Explaining the I2C bus in embedded development
Hard disks, USB flash drives and other such devices have a “power-down save” device, their characteristic is that after the loss of power, the information that exists on them will not be lost, just like the human brain, there are memory functions. In the industrial field, this device is also very common, generally EEPROM and FLASH. they both have in common is readable and writable, power failure preservation.
The difference is that EEPROM does not need to be erased before writing, while FLASH must be erased before writing, otherwise it will not write successfully; EEPROM generally uses the I2C bus to communicate, while FLASH generally uses the SPI bus. Related articles:EEPROM and Flash so to speak, I have long understood.
The EEPROM memory system architecture diagram is as follows
Bit transfer
I2C bus is a bi-directional 2-wire synchronous serial bus developed by Philips to achieve effective inter-IC control, which requires only two lines (SDA and SCL) to transfer information between devices connected to the bus.
The I2C bus transmits data by bit, SCL is the clock line and SDA is the data line; when the SCL clock line is high, the level on the SDA data line is not allowed to be modified, and when the SCL clock line is low, the level on the SDA data line can be high/low. The bit transfer of the I2C bus is shown in the figure below.
Start condition: When SCL is high, SDA toggles from high to low; indicates the start of data transmission.
Stop condition: When SCL is high, SDA toggles from low to high; indicates the end of data transmission.
Idle condition: When both signal lines of SDA and SCL of I2C bus are high at the same time; it means idle state.
Data Transfer
Byte transmission
When sending data, the host sends a start signal first, then switches the SDA signal to output mode, and then sends out the 8-bit data in order from high to low.
After sending, the host switches the SDA signal to input mode and waits for the clone to respond ACK or NAK; then sends the next data. the schematic diagram of I2C bus data transmission is as follows.
Serial Address
In the I2C bus system, each device has its own fixed address, which is generally determined by the chip’s A0,A1 and A2. The serial address byte consists of seven address bits (D7-D1 bits) and one direction bit (for D0 bits).

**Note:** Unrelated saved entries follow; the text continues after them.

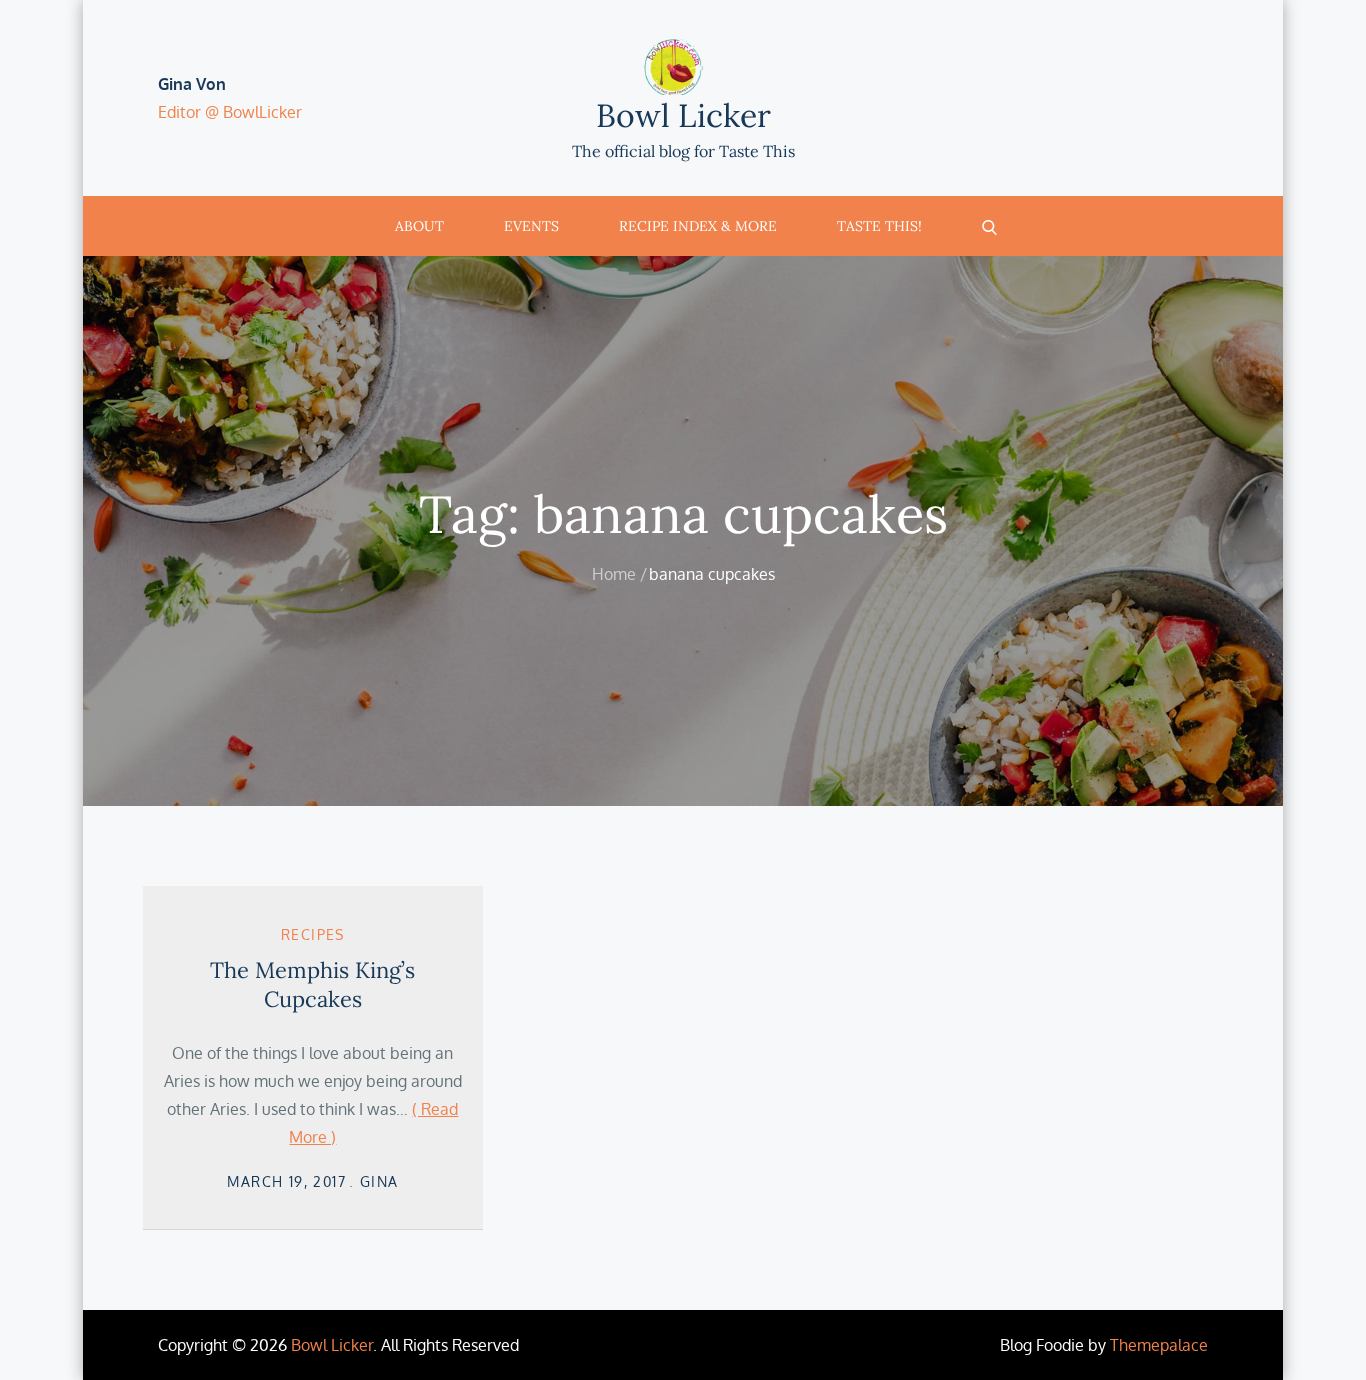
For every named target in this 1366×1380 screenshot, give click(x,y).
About (419, 226)
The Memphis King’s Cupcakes (312, 984)
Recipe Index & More (698, 226)
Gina (379, 1181)
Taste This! (879, 226)
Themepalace (1159, 1345)
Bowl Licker (683, 115)
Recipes (313, 934)
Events (531, 226)
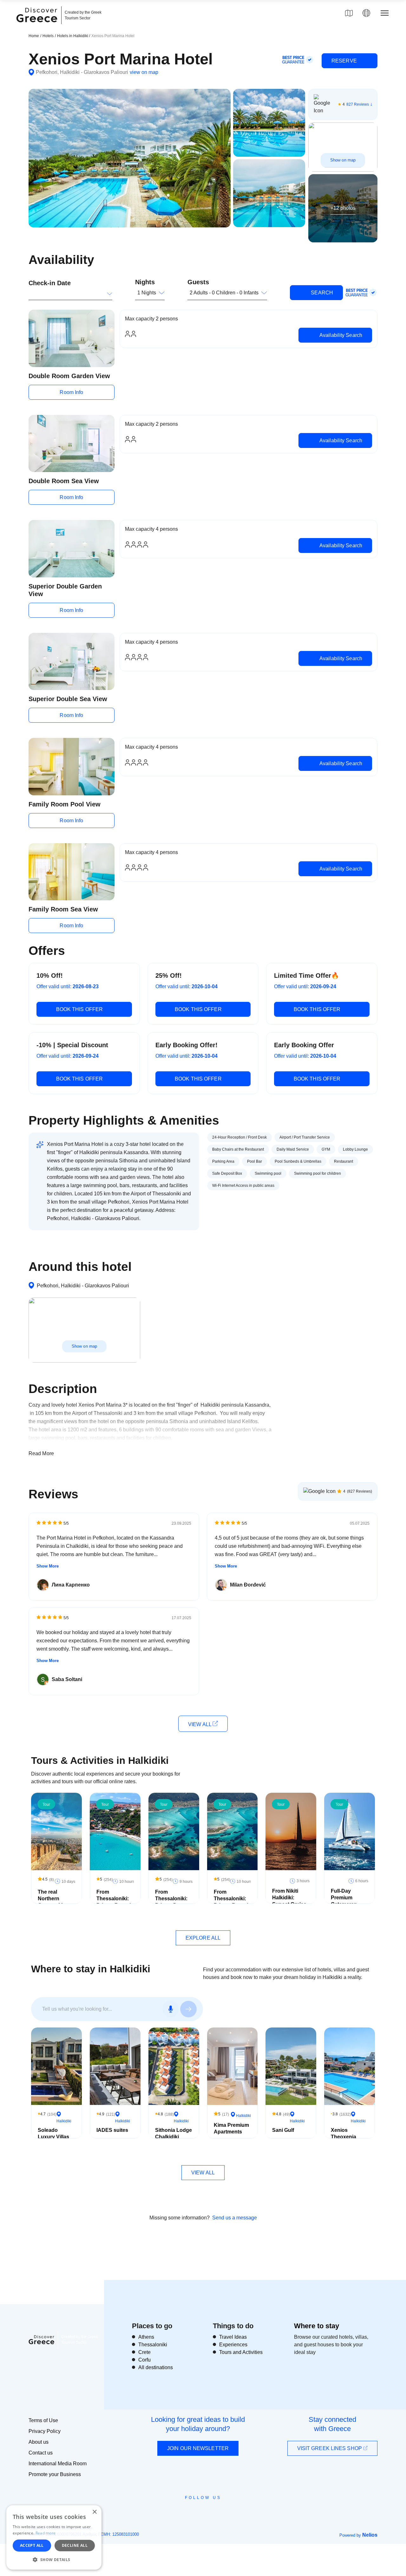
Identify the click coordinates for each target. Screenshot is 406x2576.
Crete (144, 2352)
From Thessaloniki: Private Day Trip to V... (171, 1901)
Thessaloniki (152, 2344)
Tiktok (232, 2509)
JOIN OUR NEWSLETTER (198, 2448)
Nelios (369, 2535)
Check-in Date (50, 282)
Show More (47, 1566)
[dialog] (54, 2537)
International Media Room (58, 2463)
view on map (144, 72)
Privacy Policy (45, 2431)
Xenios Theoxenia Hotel (343, 2136)
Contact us (41, 2452)
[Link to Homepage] (37, 26)
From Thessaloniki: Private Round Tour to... (113, 1901)
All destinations (155, 2367)
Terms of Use (43, 2420)
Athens (146, 2337)
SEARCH (321, 292)
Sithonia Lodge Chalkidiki (173, 2133)
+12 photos (343, 208)
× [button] (94, 2512)
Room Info (71, 392)
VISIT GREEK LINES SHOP (330, 2448)
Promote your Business (55, 2474)
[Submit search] (188, 2009)
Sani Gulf (283, 2130)
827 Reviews (357, 104)
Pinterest (221, 2511)
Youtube (210, 2511)
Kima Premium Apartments (231, 2128)
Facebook (174, 2511)
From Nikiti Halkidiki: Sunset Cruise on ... (289, 1900)
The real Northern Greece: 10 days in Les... (53, 1901)
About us (39, 2442)
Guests (198, 282)
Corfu (144, 2359)
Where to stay (316, 2326)
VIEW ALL (200, 1724)
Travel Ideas (233, 2337)
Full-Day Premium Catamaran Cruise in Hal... (348, 1900)
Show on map (343, 160)
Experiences (233, 2344)
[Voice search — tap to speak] (170, 2009)
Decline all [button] (75, 2545)
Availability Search (340, 335)
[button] (54, 2559)
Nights (145, 282)
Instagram (185, 2511)
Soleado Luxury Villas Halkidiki (53, 2136)
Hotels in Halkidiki (73, 36)
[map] (349, 13)
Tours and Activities (241, 2352)
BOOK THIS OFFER (79, 1009)
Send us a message (234, 2217)
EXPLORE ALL (203, 1938)
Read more (46, 2533)
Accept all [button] (32, 2545)
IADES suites (112, 2130)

Device address D7-D4 is generally fixed by the manufacturer for 1111, the remaining D3, D2 and D1 connected to the chip A2, A1 and A0 decision; D0 for 0x00 means write, D0 for 0x01 means read. The device address of EEPROM is shown below.
Read/Write Process
Write data process
Host sends I2C bus stop signal to prevent bus busy write data failure
Host sends I2C bus reset signal to ensure the bus is idle before writing data
Host sends I2C bus start signal to initiate a data write
The host sends the I2C bus address and write mode (W/R=0) signal and waits for an answer signal from the bus
The host receives the ACK answer signal and starts writing multiple bytes, and waits for an answer signal from the serial machine after each byte is written.
After the host receives the answer signal of ACK, it sends the 2IC bus stop signal to ensure the bus is idle.
Read data process
Host sends I2C bus stop signal to prevent bus busy write data failure
Host sends I2C bus reset signal to ensure the bus is idle before reading data
The host sends the I2C bus start signal to initiate a data read
The host sends the I2C bus address and read mode (W/R=1) signal and waits for an answer signal from the bus
The host receives the ACK answer signal and starts reading multiple bytes, and sends an ACK answer signal to the serial machine after each byte is read.
After receiving the ACK answer signal, the host sends the I2C bus stop signal to ensure the bus is idle.
Summary
I2C bus is very widely used in embedded development, basically all power electronics will use this bus. Bus-related articles:Summary of common buses used by electronic engineers.